SHAPED Financial Literacy Project : Dzivarasekwa 1 High Financial Literacy Workshop
By N. Lionel Guzha
On Friday 2 August 2019, The World Economic Forum’s Global Shapers Harare Hub, in partnership with the Higherlife Foundation, held a financial literacy workshop at Dzivarasekwa 1 High School.
This workshop was facilitated by the Harare Hub’s SHAPED Financial Literacy Project. It was held under the theme “Financial Literacy and Its Role in Your Life: The Earlier You Start The Better”.
SHAPED Financial Literacy Project is Harare Hub’s flagship project aimed at championing inclusive growth through financial literacy education. This project is an endeavour that is aimed at promoting inclusive growth through financial literacy education. The project draws guidance from the World Economic Forum’s (WEF) Inclusive Growth and Development Framework particularly on the pillar of Education and Skills (Access, Quality and Equity). The project also falls under the United Nations’ Sustainable Development Goal number 4 on Quality Education, that seeks to ensure inclusive and equitable quality education as well as promote lifelong learning opportunities for all.
About 25 upper six students attended the workshop. The students were introduced to the fundamentals of Financial Literacy and why it is important for everyone to cultivate their financial literacy, regardless of their economic background. They also did an exercise in which they had to create a budget for a fictional character, from which they would draw some valuable lessons on financial planning. According to a Survey of Adult Financial Literacy Competencies done by the Organisation for Economic Cooperation and Development’s International Network on Financial Education (OECD INFE), many adults struggle with basic financial knowledge and concepts. Furthermore, the study shows that less than half of the respondents reported having a household budget.
Financial literacy is important because it equips people with the knowledge and skills that they need to manage money effectively.

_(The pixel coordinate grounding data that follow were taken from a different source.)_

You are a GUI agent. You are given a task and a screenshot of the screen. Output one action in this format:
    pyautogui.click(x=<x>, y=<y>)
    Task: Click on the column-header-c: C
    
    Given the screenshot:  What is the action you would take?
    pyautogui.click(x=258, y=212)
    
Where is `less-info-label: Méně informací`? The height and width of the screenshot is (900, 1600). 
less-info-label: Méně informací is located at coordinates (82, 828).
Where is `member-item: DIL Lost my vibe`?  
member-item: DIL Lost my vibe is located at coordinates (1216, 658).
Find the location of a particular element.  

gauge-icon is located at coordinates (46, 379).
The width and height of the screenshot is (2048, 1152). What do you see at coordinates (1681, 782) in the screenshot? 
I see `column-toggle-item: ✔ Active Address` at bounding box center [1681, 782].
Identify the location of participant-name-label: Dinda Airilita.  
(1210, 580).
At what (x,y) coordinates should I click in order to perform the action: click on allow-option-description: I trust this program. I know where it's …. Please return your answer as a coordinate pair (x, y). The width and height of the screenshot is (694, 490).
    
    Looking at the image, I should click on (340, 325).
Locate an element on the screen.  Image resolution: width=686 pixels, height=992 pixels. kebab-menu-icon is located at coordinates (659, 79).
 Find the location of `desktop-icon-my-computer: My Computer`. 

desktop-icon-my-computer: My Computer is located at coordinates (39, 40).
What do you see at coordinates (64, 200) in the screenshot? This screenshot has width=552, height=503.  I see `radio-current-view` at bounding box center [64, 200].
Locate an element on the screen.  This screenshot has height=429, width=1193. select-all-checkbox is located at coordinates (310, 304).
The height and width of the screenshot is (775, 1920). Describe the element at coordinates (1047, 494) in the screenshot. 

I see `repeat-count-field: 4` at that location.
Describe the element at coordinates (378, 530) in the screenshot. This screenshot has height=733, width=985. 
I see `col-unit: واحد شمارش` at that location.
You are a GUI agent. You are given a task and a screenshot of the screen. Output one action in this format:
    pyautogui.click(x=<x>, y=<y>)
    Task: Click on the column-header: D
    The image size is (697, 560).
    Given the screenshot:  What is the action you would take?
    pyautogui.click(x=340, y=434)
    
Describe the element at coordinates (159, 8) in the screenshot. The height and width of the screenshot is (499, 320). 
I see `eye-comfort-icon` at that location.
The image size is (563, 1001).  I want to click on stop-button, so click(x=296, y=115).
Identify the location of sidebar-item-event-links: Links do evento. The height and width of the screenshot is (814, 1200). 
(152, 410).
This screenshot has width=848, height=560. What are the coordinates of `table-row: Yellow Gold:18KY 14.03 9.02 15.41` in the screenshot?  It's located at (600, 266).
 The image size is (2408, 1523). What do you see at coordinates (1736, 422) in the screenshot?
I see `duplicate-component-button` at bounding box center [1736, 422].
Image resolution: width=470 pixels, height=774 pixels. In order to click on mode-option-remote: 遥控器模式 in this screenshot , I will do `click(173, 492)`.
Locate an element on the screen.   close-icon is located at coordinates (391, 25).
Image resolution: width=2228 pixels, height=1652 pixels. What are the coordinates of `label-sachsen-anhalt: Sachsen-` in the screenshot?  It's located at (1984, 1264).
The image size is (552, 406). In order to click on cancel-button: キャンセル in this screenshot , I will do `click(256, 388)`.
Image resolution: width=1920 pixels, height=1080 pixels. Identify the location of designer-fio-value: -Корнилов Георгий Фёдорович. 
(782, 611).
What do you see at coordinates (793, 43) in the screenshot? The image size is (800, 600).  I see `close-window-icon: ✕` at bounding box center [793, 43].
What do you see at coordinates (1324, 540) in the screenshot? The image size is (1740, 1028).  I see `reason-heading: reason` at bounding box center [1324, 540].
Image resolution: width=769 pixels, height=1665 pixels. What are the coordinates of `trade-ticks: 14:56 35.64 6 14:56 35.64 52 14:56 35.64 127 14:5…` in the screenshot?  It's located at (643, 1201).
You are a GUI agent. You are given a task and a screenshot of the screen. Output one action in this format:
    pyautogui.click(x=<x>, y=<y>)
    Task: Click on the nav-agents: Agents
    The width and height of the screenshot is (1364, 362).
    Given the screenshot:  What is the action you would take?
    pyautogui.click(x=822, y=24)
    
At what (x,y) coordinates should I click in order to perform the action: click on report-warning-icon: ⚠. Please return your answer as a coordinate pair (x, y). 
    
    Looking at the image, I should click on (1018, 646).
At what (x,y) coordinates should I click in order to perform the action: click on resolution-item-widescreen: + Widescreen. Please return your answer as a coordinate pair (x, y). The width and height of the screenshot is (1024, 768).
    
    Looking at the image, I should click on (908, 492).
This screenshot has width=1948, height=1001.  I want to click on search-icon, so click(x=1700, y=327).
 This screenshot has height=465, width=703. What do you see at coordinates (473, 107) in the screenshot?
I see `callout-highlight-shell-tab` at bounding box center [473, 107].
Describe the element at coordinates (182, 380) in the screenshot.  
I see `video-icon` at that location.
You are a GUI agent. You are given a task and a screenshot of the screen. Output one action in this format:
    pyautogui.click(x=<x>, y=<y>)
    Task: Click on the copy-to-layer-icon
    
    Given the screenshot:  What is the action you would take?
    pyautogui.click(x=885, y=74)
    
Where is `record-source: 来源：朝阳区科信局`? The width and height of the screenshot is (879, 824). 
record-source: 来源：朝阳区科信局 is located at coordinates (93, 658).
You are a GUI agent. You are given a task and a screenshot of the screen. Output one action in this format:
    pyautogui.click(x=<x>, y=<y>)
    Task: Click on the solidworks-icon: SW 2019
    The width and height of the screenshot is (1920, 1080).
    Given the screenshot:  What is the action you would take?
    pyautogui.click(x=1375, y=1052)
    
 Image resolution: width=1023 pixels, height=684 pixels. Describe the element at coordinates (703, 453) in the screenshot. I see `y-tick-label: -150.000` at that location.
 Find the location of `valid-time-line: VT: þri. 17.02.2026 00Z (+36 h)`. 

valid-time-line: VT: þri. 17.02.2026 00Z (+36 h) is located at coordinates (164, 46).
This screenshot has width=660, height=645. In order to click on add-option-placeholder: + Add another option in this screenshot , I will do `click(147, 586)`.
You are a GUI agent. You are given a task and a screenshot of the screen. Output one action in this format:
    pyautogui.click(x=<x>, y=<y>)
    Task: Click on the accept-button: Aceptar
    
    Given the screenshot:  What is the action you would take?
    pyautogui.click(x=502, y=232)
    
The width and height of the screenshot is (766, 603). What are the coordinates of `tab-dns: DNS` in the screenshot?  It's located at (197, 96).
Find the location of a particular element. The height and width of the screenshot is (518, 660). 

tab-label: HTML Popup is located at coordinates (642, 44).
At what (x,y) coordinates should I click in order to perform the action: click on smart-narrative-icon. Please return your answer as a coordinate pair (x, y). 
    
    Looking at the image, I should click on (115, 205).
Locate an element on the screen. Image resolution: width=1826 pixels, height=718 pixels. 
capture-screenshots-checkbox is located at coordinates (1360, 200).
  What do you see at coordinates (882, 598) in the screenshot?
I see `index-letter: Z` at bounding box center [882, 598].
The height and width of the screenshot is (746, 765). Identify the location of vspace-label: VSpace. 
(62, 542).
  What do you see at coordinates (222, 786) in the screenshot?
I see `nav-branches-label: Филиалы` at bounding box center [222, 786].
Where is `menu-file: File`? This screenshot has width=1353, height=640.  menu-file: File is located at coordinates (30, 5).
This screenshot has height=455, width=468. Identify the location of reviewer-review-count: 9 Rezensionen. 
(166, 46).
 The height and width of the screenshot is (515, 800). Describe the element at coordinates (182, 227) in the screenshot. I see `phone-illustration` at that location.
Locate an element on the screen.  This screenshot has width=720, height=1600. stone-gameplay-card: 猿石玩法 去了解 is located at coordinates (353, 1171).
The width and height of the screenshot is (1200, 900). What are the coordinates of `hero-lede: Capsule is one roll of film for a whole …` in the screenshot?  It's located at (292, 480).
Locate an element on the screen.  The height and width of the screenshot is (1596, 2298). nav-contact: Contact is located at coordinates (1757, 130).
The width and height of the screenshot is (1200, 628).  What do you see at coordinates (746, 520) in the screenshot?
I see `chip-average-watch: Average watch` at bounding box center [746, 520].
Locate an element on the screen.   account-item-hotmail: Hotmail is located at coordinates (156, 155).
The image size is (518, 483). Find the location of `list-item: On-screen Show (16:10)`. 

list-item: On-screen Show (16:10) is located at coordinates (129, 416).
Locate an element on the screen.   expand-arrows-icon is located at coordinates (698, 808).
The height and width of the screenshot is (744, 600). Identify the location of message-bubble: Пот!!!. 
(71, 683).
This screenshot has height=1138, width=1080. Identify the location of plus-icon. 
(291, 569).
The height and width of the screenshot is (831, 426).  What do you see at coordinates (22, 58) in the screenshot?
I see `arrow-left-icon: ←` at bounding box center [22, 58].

Without it, one’s financial decisions and the actions that they take—or do not take—lack an informed foundation to maximise their success. This can have dire consequences. In the words of Allen Greenspan, an American economist who served as Chair of the Federal Reserve of the United States from 1987 to 2006. “The number one problem in today’s generation and economy is the lack of financial literacy.” For emerging economies, financially educated consumers can help ensure that the financial sector makes an effective contribution to real economic growth and poverty reduction. It is against this background that the SHAPED Financial Literacy Project has been to making an impact since its launch in March of 2017. The SHAPED Financial Literacy Project seeks to empower Zimbabweans to make better financial decisions that could help them to weather the harsh economic environment.